• **Supplied text**:
↓

Temperament, personality affect quality of life in children with pediatric cancer
Patients with pediatric cancer at risk for poor quality of life during and after treatment can be identified by evaluating dispositional attributes, according to recent study findings published in the Journal of Pediatric Psychology.
Felicity W. K. Harper, PhD, of the Karmanos Cancer Institute in Detroit, and colleagues evaluated 103 patients with pediatric cancer aged 3 to 12 years and their parents to determine whether children with higher effortful control and ego-resilience contribute to positive quality of life.
Eighty-one percent of the children had acute lymphoblastic leukemia, followed by Wilms’ tumors (4%), non-Hodgkin’s lymphoma (4%), lymphoma (2%), astrocytoma (2%), rhabdomyosarcoma (2%) and other (5%).
Participants’ quality of life was positively associated with ego-resilience. There was a positive indirect effect on quality of life through ego-resilience by effortful control. Communication (P<.01), cognitive problems (P<.01), nausea (P<.05), perceived physical appearance (P<.05) and treatment anxiety (P<.01) were all significantly indirectly associated with effortful control.

↑

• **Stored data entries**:
↓

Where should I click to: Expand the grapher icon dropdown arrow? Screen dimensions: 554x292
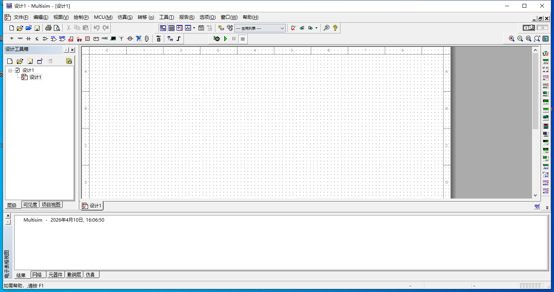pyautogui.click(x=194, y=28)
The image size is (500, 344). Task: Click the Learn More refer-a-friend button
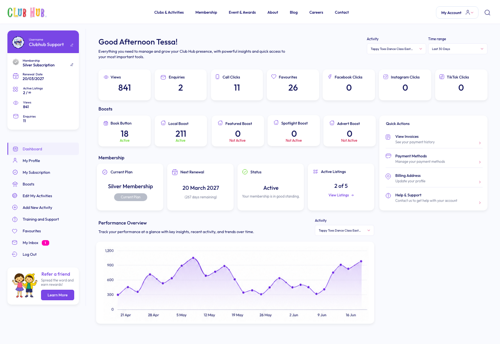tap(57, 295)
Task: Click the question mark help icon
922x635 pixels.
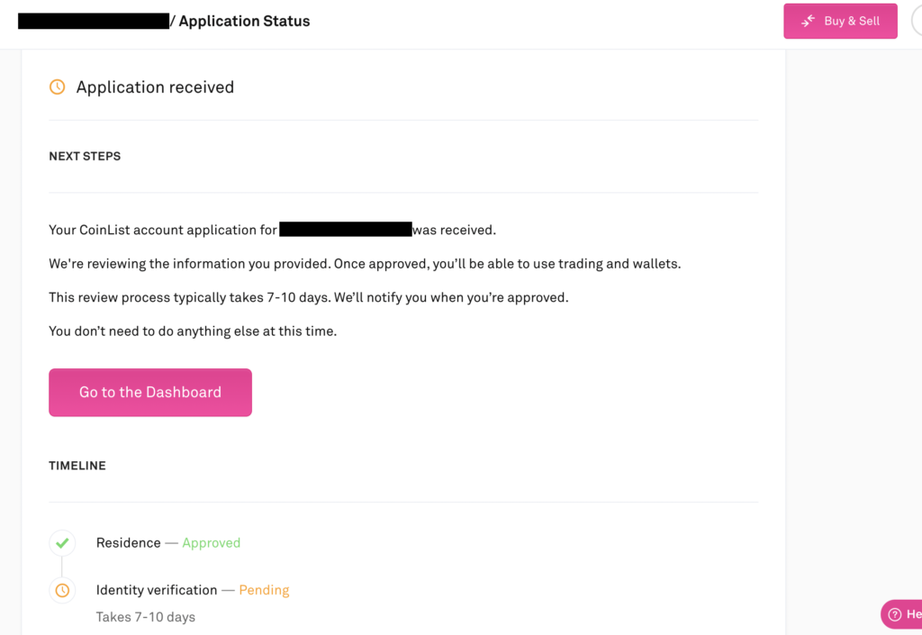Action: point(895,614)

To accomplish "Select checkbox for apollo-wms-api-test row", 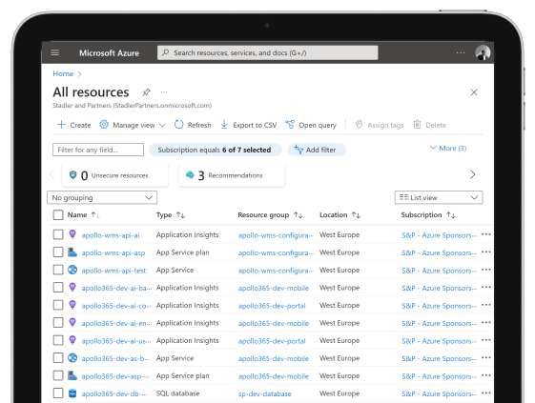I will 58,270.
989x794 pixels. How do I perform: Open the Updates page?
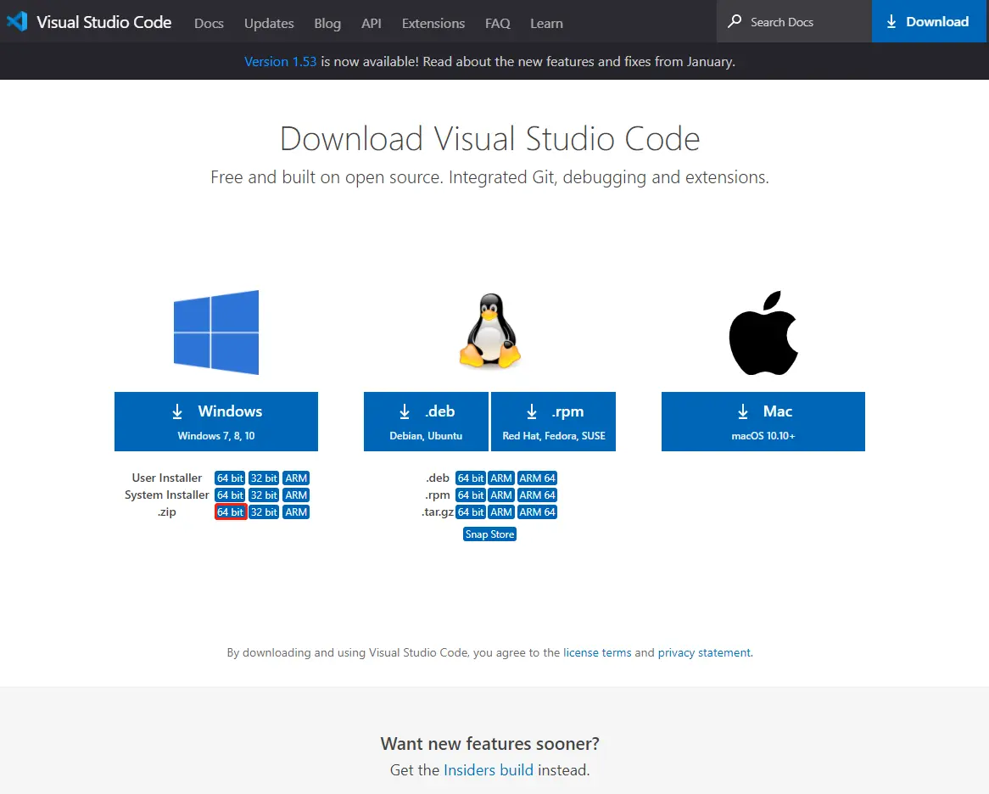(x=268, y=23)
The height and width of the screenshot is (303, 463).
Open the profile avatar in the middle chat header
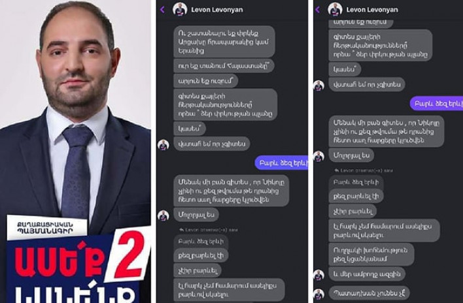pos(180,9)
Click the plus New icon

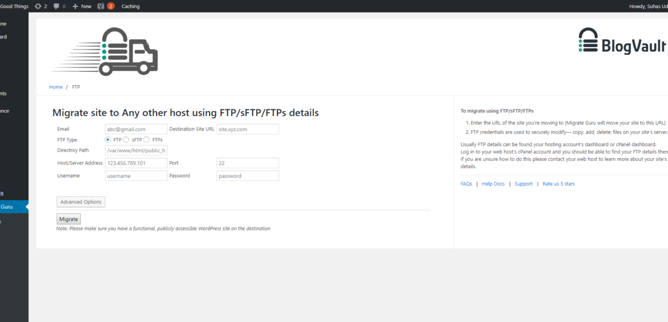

↑

• **Problem 1**:
Summarize the article on temperament and quality of life in children with cancer in two sentences.
• **Problem 2**:
Carry on the article about temperament and quality of life in children with cancer from its final sentence.

• **Your response 1**:
Researchers evaluated 103 children aged 3 to 12 years with pediatric cancer, together with their parents, and found that the children's quality of life was positively associated with ego-resilience, with effortful control having a positive indirect effect on quality of life through ego-resilience. According to the findings, published in the Journal of Pediatric Psychology, evaluating such dispositional attributes can identify patients at risk for poor quality of life during and after treatment.

• **Your response 2**:
“Our findings clearly demonstrate that pediatric cancer patients’ temperament and personality play significant roles in individual differences in [quality of life],” the researchers wrote. “Early assessment of child [effortful control] and [ego-resilience] can provide the basis for intervention designed to increase adaptive responses to treatment, and therefore, positively affect long-term psychosocial outcomes. Understanding the contribution of children’s dispositional attributes to individual differences in [quality of life] can provide professionals who work with pediatric cancer patients another avenue for anticipating, and intervening with, children who are at-risk for poor [quality of life] outcomes.”
Disclosure: The study was funded in part by the Herrick Foundation and the National Cancer Institute. The researchers report no relevant financial disclosures.